Dear All,
I didn’t want to start a new issue in GitHub without checking first what is your opinion on this regard. I found the issue #25098 by change, and I started trying to define a function named “·”. I found various things I try to explain as clear as I can.
I did my checkings in v"0.6.2"
, since at the time of checking this, writing a middot would crash the Julia REPL (see issue #25098)
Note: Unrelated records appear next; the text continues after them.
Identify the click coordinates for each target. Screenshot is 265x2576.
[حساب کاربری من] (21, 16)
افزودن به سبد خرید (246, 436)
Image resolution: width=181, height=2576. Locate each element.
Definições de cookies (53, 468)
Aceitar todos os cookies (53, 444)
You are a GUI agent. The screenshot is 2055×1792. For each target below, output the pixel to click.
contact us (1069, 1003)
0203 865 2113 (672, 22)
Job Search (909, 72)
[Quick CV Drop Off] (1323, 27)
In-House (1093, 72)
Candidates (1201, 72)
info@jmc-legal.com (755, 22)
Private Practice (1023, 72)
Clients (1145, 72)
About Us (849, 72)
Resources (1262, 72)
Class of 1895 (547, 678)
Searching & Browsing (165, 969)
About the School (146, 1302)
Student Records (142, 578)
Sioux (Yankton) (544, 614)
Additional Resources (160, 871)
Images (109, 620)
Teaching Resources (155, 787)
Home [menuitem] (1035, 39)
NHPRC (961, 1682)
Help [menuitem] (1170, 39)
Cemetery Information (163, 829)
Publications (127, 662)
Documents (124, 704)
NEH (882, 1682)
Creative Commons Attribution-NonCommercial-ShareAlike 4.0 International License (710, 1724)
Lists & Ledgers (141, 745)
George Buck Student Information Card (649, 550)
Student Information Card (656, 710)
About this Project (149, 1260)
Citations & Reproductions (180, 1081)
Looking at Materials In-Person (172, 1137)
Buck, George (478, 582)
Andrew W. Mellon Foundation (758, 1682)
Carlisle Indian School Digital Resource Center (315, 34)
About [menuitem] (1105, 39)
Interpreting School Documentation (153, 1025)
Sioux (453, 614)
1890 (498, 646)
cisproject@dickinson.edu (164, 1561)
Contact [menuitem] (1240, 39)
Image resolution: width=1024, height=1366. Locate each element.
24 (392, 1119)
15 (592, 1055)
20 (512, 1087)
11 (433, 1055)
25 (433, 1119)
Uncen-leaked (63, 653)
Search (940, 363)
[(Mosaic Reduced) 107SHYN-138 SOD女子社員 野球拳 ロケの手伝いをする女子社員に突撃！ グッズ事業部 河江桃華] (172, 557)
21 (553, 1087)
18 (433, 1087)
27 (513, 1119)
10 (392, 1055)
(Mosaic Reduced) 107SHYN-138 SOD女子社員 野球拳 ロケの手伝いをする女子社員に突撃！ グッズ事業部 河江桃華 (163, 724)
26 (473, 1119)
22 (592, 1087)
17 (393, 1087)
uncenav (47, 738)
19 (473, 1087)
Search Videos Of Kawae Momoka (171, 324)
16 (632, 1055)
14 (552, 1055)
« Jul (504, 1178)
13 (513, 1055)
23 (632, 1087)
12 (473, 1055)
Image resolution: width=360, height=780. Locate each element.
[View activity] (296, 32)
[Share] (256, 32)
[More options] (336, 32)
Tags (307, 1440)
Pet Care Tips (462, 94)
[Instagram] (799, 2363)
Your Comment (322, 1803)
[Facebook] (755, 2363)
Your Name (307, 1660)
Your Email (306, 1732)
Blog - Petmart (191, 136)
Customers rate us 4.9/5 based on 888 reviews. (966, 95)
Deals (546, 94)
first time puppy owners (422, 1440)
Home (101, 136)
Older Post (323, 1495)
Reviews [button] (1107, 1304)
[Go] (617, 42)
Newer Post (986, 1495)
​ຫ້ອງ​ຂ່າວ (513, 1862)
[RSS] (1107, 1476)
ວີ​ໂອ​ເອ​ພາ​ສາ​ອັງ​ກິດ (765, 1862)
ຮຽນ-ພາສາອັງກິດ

First of all, it is already defined in Base
a function called ·
.
julia> (⋅)(x, y) = x * y
ERROR: error in method definition: function Base.⋅ must be explicitly imported to be extended
which is normal. Then,
julia> methods(·)
ERROR: syntax: invalid character "·"
julia> methods(Base.·)
ERROR: syntax: invalid character "·"
I think things start to get confusing.
Hence, I checked other behaviours of methods
, but this time I still use by accident the Base.foo
naming to call some functions and I found that +
, as probably other functions defined as operators (unary or binary), throw an error. I listed some of them,
julia> methods(Base.+)
ERROR: syntax: unexpected ")"
julia> methods(Base.!)
ERROR: syntax: missing comma or ) in argument list
A way to avoid this is to write the colon in front of the symbol, which works almost for all cases except the conlon itself
julia> methods(Base.:+)
# 182 methods for generic function "+":
···
julia> methods(Base.::)
ERROR: UndefVarError: :: not defined
Still I’m not able to add a method to Base.·
.
Any suggestion for the title of this thread is welcome.